Le prix des carburants a de nouveau suscité des critiques de la part des revendeurs, l'Association nationale des revendeurs d'énergie, de carburants et de stations-service (ANAREC) soulignant le poids des impôts sur la facture payée par les Portugais. João Durão, président de l'ANAREC, a déclaré que « sur un euro de gazole, 60 centimes sont des impôts », accusant le Gouvernement de « mentir aux Portugais » et de « gagner de l'argent avec les carburants ».
Ces déclarations ont été faites dans une station-service à Lanhelas, dans la commune de Caminha, une zone particulièrement exposée à la différence de prix entre le Portugal et l'Espagne. Selon João Durão, la différence de prix des carburants entre les deux côtés de la frontière peut atteindre entre 30 et 40 centimes, ce qui pousse de nombreux conducteurs à traverser la frontière pour faire le plein.
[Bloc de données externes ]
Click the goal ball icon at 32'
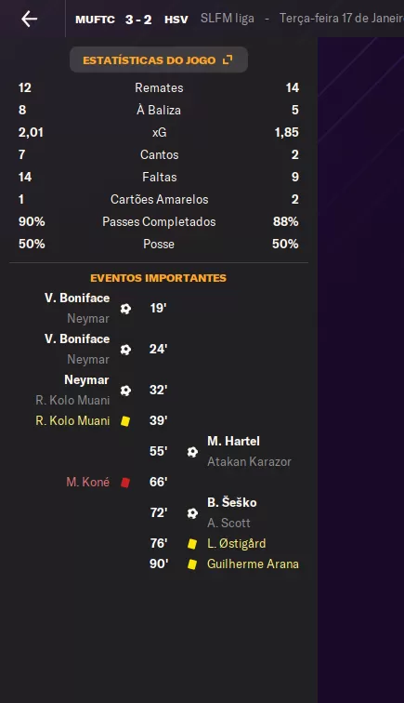404x703 pixels. pyautogui.click(x=126, y=390)
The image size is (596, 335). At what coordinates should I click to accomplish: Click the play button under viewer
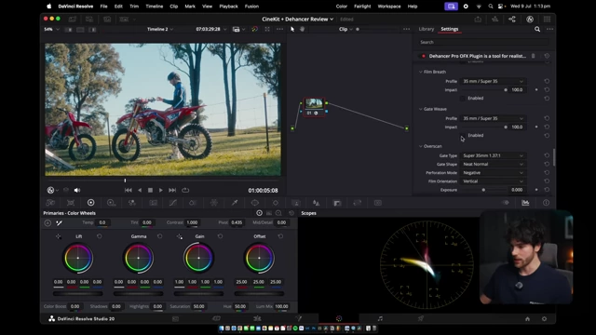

Le responsable estime que les entreprises portugaises perdent considérablement en compétitivité en raison des prix pratiqués du côté espagnol. L'ANAREC défend une réduction de la charge fiscale, qui comprend la taxe spéciale sur les produits pétroliers et énergétiques (ISP) et la TVA, demandant également un renforcement de la fiscalização pour lutter contre ce qu'il décrit comme la « contrebande » quotidienne de carburant entre les deux pays.